L’effetto desunto da tale giurisprudenza è che detta tassa vada “di conseguenza interpretata dal giudice tributario allo specifico fine di commisurare il tributo” e, quindi, nella controversia oggetto della decisione di legittimità in rassegna, il giudice di merito deve individuare la più appropriata categoria di attività svolte nei locali tra quelle indicate nel cennato regolamento comunale, in quanto il tributo è dovuto per legge nazionale dall’articolo 62 del decreto legislativo citato per l’occupazione o la detenzione di locali e aree scoperte a qualsiasi uso adibiti. Tale asserzione è ritenuta valida ancorché lo stesso Comune confessi che nessuna delle distinte categorie tariffarie era direttamente applicabile alle superfici di uso comune posti nei centri commerciali e che “il contrario rilievo del Comune, secondo cui invece la tariffa dovevasi considerare solo ricognitiva di un criterio tariffario già desumibile dal regolamento Tarsu (art. 16), è del tutto assertorio”.

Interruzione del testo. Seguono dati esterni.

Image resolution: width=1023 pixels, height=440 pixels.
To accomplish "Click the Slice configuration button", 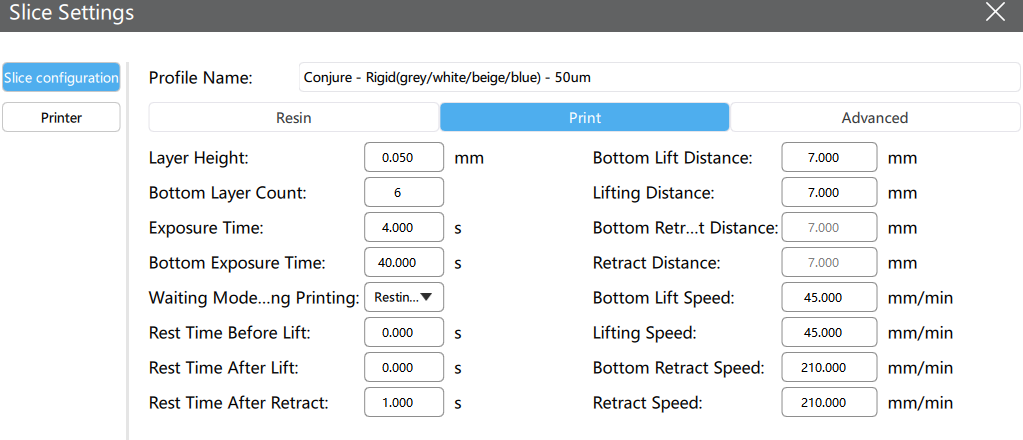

Peraltro, la suprema Corte aveva anche ritenuto irrilevante che il regolamento comunale di determinazione della tariffa in materia di Tarsu contenesse anche la disposizione di chiusura, secondo cui “per i locali ed aree eventualmente adibiti ad usi diversi da quelli sopra classificati si applicano le tariffe relative alle voci rispondenti agli usi per attitudine quantitativa e qualitativa a produrre solidi urbani”.

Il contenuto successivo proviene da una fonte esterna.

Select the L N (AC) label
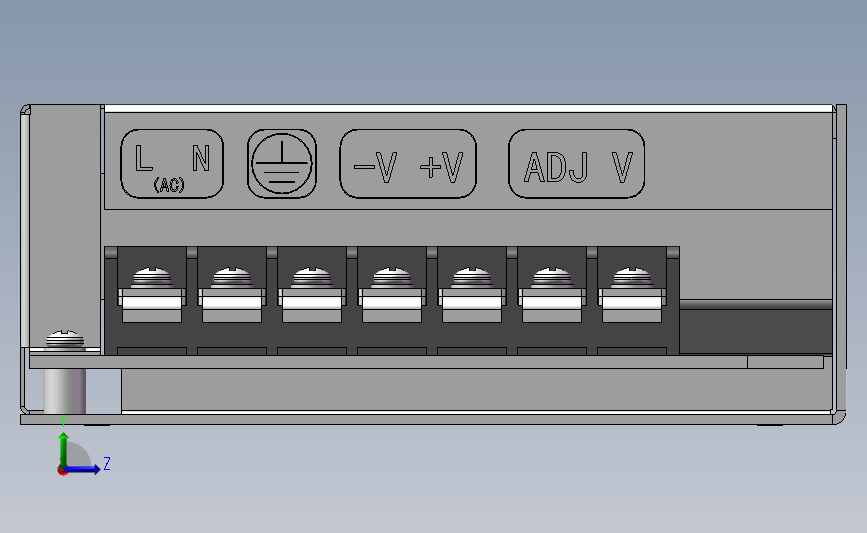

La ragione della rimessione della controversia al giudice di merito si fonda sulla natura del processo tributario individuata in quella di impugnazione-merito e non di impugnazione-annullamento, con la conseguenza che il giudice tributario deve stabilire il corretto criterio di tassazione, in quanto non si è di fronte a vizi di forma dell’atto impositivo, ma di accertamento del tributo da pagare. Da qui, il principio di diritto evidenziato dalla sentenza del supremo Collegio in commento, secondo cui l’eventuale inapplicabilità ratione temporis della tariffa indicata dall’ente impositore nell’avviso di accertamento non legittima, però, l’annullamento dell’atto tributario, una volta appreso che l’atto era stato notificato, dovendo il giudice di merito individuare il corretto criterio di tassazione, una volta emerso che l’atto era stato notificato in ragione dell’infedele dichiarazione della superficie imponibile.
Invero, proprio tale notazione risulta stonata, in quanto sembrerebbe che l’attribuzione del potere al giudice tributario di individuare quale sia la corretta debenza del tributo trovi la sua giustificazione – non vuol dirsi esclusivamente – ma anche su elemento fattuale diverso da quello indicato dal Comune, ossia la diversa superficie tassabile (mai entrata nel dibattito processuale), individuato nella categoria di attività applicabile a quella attività svolta nella parti comuni dei centri commerciali.